(What you will do) From the entries that follow, reproduce exactly and only the lines from the line with "This screenshot has width=1568, height=721." to the line with "Task: Click the ISO Images file icon", endpoints included.

(Data extracts)
>>>
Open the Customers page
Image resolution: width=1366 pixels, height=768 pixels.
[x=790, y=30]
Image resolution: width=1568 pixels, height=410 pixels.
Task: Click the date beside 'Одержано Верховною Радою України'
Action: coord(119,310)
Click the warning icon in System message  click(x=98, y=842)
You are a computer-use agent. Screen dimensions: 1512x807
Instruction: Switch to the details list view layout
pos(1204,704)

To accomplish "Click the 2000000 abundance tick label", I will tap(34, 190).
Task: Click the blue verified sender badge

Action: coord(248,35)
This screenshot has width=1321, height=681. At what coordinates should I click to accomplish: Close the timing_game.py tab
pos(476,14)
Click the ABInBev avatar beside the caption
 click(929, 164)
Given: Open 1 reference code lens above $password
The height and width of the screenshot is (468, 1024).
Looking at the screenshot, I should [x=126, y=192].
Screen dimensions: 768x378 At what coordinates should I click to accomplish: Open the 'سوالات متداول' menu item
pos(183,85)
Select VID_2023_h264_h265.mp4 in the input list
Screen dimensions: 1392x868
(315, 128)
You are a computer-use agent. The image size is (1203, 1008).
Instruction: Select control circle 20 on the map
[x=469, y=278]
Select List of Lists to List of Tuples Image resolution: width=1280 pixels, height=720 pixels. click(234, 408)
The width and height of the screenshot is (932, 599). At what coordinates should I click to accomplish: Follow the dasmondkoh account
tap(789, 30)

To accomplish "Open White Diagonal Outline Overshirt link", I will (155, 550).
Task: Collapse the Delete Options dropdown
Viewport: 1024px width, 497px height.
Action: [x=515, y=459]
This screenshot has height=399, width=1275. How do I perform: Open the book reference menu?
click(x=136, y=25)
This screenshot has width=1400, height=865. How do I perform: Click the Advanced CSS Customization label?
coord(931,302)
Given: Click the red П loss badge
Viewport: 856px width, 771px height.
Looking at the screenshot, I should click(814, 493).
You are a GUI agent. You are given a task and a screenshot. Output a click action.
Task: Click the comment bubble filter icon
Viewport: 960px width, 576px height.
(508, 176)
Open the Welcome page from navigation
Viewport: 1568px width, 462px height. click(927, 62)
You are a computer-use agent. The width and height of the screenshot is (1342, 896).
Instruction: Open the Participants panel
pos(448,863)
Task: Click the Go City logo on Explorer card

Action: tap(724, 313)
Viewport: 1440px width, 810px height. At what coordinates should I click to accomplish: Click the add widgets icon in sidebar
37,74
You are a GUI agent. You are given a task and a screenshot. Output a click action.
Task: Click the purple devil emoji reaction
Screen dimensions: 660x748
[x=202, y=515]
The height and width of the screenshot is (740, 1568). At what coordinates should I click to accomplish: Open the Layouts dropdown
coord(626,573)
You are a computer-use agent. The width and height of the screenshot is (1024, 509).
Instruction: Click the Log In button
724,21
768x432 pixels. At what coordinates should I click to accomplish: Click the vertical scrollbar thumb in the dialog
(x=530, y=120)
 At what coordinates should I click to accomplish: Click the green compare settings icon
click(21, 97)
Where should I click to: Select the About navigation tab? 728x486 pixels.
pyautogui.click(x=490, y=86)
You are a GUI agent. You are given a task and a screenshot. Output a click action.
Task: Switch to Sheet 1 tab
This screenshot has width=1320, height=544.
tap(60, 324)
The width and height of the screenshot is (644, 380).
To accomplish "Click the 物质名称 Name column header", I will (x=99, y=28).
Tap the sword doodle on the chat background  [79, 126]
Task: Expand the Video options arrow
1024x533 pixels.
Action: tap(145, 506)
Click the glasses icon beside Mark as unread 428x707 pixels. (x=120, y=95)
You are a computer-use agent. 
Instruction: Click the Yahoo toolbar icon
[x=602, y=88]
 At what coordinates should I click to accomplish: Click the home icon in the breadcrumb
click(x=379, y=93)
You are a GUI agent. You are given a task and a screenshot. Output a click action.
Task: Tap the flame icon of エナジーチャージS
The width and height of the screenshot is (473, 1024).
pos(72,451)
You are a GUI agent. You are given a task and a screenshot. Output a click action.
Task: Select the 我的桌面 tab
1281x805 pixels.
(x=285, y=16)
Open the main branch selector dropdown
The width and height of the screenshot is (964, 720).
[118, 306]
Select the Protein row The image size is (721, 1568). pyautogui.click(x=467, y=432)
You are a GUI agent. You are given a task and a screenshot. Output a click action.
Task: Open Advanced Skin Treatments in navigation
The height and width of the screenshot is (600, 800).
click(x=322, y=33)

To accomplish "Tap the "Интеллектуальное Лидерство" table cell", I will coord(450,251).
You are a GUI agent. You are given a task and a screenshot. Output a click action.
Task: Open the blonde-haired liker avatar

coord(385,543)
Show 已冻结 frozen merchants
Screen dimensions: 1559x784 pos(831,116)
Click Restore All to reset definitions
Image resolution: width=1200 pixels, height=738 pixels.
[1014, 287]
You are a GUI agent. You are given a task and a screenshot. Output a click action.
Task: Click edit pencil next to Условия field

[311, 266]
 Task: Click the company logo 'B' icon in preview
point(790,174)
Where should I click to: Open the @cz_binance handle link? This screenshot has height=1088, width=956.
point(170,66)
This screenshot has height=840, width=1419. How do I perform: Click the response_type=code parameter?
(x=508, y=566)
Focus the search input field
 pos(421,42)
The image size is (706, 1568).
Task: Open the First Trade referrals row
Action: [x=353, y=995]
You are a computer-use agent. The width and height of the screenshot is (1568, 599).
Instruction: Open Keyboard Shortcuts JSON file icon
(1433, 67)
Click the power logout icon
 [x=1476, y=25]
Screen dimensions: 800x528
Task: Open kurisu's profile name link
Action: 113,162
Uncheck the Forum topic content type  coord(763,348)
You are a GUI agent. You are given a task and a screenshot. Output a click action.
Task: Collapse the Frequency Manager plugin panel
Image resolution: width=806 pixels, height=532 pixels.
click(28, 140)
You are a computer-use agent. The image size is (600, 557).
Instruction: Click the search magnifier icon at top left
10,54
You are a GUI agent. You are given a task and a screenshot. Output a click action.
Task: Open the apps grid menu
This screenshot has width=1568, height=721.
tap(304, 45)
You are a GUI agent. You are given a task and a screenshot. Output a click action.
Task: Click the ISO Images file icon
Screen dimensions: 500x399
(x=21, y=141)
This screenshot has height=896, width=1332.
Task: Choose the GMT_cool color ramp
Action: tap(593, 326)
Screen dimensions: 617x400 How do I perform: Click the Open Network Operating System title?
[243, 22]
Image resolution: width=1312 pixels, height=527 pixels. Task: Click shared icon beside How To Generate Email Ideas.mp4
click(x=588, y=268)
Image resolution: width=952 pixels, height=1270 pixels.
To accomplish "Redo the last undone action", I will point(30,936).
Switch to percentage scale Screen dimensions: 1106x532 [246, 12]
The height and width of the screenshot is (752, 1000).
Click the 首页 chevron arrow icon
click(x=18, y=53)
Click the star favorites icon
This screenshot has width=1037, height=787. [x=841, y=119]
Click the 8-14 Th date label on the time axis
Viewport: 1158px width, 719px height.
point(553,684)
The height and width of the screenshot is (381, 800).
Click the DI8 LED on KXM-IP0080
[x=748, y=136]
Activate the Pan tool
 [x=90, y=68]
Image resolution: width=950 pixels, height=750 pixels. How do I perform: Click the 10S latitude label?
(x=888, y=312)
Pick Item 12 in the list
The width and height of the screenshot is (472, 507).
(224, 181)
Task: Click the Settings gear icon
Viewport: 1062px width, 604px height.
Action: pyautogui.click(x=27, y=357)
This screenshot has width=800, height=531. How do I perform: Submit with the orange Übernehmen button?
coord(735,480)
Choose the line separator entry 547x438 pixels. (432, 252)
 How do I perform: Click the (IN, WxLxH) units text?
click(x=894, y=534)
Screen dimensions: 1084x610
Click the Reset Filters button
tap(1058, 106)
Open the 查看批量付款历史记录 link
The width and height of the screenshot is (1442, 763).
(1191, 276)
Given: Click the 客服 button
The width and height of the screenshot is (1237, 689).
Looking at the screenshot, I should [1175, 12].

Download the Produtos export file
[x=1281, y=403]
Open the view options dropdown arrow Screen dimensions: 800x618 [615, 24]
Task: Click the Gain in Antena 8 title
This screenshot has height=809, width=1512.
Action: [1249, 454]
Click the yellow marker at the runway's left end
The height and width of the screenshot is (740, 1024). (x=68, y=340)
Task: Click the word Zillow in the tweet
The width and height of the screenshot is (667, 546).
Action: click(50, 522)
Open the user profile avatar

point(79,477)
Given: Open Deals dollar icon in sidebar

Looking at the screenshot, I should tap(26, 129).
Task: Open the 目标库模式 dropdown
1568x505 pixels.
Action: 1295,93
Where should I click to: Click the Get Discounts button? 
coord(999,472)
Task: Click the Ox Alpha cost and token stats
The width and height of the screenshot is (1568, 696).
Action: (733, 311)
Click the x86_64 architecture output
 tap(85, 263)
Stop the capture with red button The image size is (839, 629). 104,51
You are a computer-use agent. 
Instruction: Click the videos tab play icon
<<<
(Final answer)
This screenshot has width=1568, height=721.
tap(304, 45)
You are a GUI agent. You are given a task and a screenshot. Output a click action.
Task: Click the ISO Images file icon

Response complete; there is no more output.